AlmaLinux 9, available quickly after RHEL 9, has reached architecture parity with upstream, becoming the first distribution to do so, and is available for x86_64, aarch64, ppc64le and s390x.
“We are building AlmaLinux with the specific goal of creating an independent CentOS successor that is truly community-centric and designed for everyone, whether you’re deploying hybrid multi-cloud solutions, large HPC or VFX clusters, a small business, a homelab, or even for your Raspberry Pi,” said Jack Aboutboul, Community Manager for AlmaLinux and a member of the AlmaLinux OS Foundation board. “We offer everyone a uniform platform which is safe, secure, easy to use, and dependable, to build your tomorrow on. We are pleased to announce AlmaLinux 9, and proud of the progress we have made over the past year, working with upstream and the Stream process, releasing in lockstep with RHEL, adding new architectures, containers, while also helping users every day and growing the AlmaLinux community. This is how real open source grows and flourishes.”

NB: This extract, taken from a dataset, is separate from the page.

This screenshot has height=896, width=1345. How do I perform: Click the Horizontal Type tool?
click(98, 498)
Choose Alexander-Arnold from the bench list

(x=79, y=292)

Key features of AlmaLinux 9 include the following:
Automation & web cockpit improvements
- More performance metrics in web cockpit
- Access to information to identify bottlenecks
- Easier data export to data analytics and reporting tools, such as Grafana
- Ability to apply kernel live patching inside web cockpit
- Ability to build images via a single build node
Security improvements
- Ability to use Smart Card authentication to access remote hosts
- Additional security profiles to help achieve compliance with standards like PCI-DSS, HIPAA
- More logging details from SSSD, the open source client for enterprise identity management, such as time to complete tasks and errors, and a new log parsing tool for SSSD debug log analysis, acts as ‘a grep front-end’ for new search capabilities
- AlmaLinux 9 integrates OpenSSL 3: Allow for use of the latest security standards and security ciphers for encrypting and protecting data; New FIPS module has been submitted for FIPS 140-2 validation, the federal security requirement for cryptographic modules
- Benefits from digital hashes and signatures that are provided by the kernel integrity subsystem, Integrity Measurement Architecture (IMA) for verifying the OS
- SSH root password login is disabled by default
Application Development Environment updates
- GCC 11 is the default system compiler
- Latest versions of LLVM, Rust and Go compilers
- Version 2.34 of the GNU C Library project (glibc)
- Python 3.9, which includes proper timezone support, a new high-performant parser, new string functions, dictionary update and merge operators – Including timezone-aware timestamps and new string prefix and suffix methods, and dictionary union operations
- AlmaLinux 9 UBI base images – Standard, micro, minimal, and init images; Updated Podman container engine; Cgroup2 by default, supported by Podman, which adds rootless containers and better memory management and is now more frequently required for Kubernetes tooling.
About AlmaLinux
AlmaLinux is utilizd by U.S. government agencies, the defense sector, CERN particle accelerators, business applications across a wide range of enterprises, as well as software development at gitlab and the web hosting industry. It has millions of downloads from a network of over 200 mirrors around the world.
AlmaLinux is available on all major public cloud platforms, including AWS, Azure, Google Cloud, Oracle OCI, and others, with over 1.5 million docker pulls. AMD, CloudFest, CloudLinux, and Codenotary are among the AlmaLinux OS Foundation members who support AlmaLinux’s rapid growth. Some of today’s most important open source ecosystem projects, including as VMWare, GitLab, Tenable, and others, have embraced and backed AlmaLinux.